Work to do: Please update the data from the line containing "You are a GUI" down to the line containing "The width and" by replacing "agent" with "assistant" and leaving everything else unchanged. Return only those lines.

=== Given records ===

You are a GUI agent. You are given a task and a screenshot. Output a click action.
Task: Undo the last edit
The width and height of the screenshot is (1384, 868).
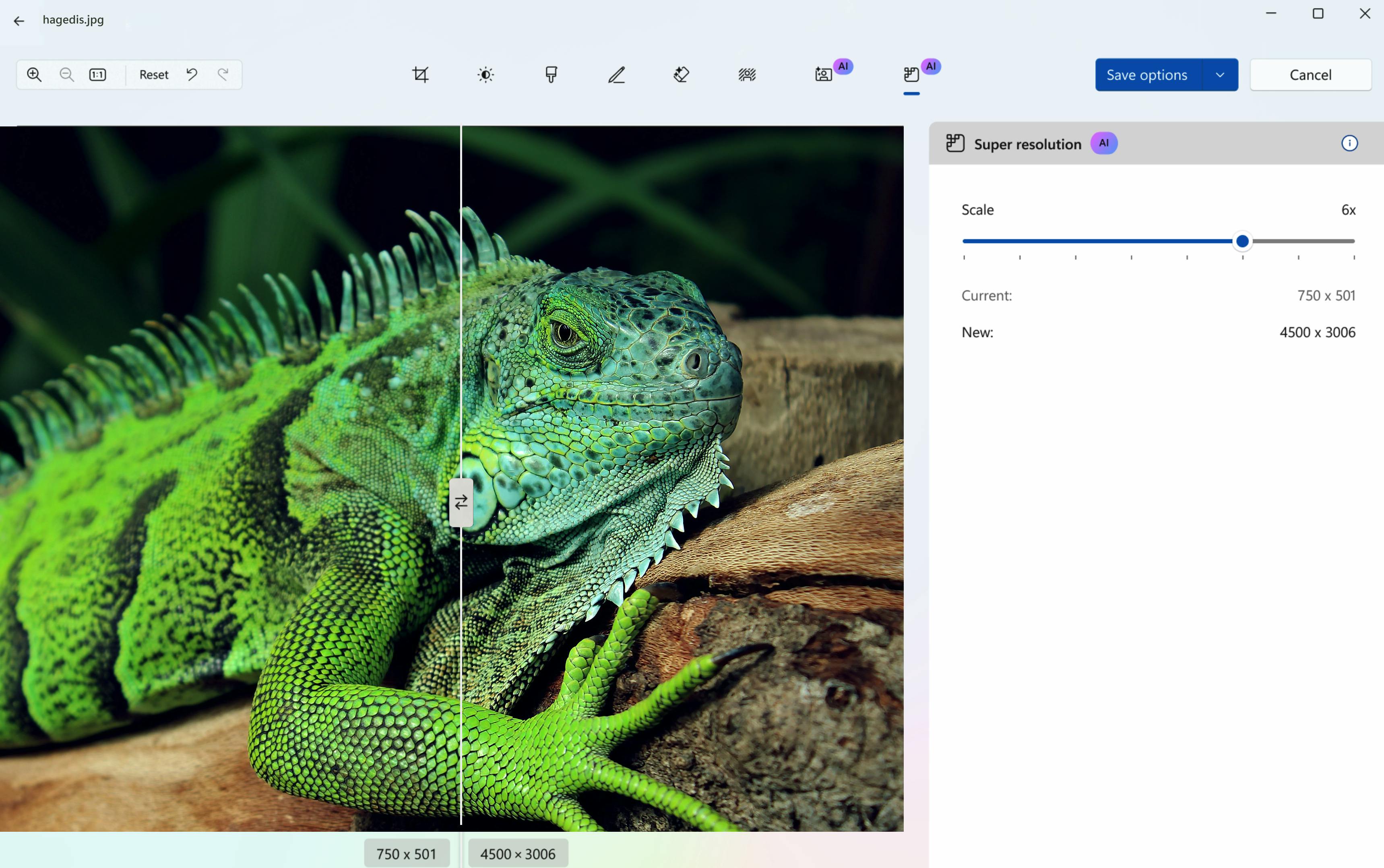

===
=== Given records ===

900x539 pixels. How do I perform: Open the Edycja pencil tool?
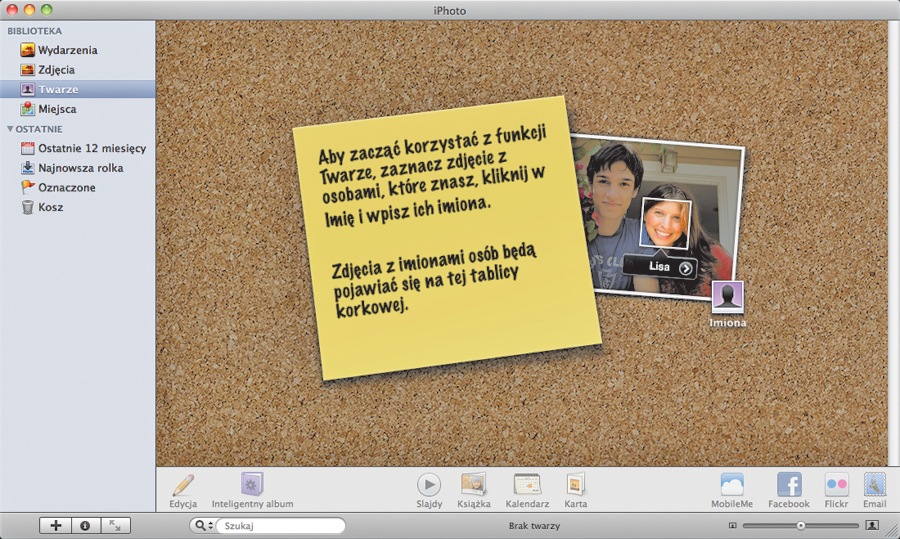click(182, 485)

===

The reply:
You are a GUI assistant. You are given a task and a screenshot. Output a click action.
Task: Undo the last edit
The width and height of the screenshot is (1384, 868).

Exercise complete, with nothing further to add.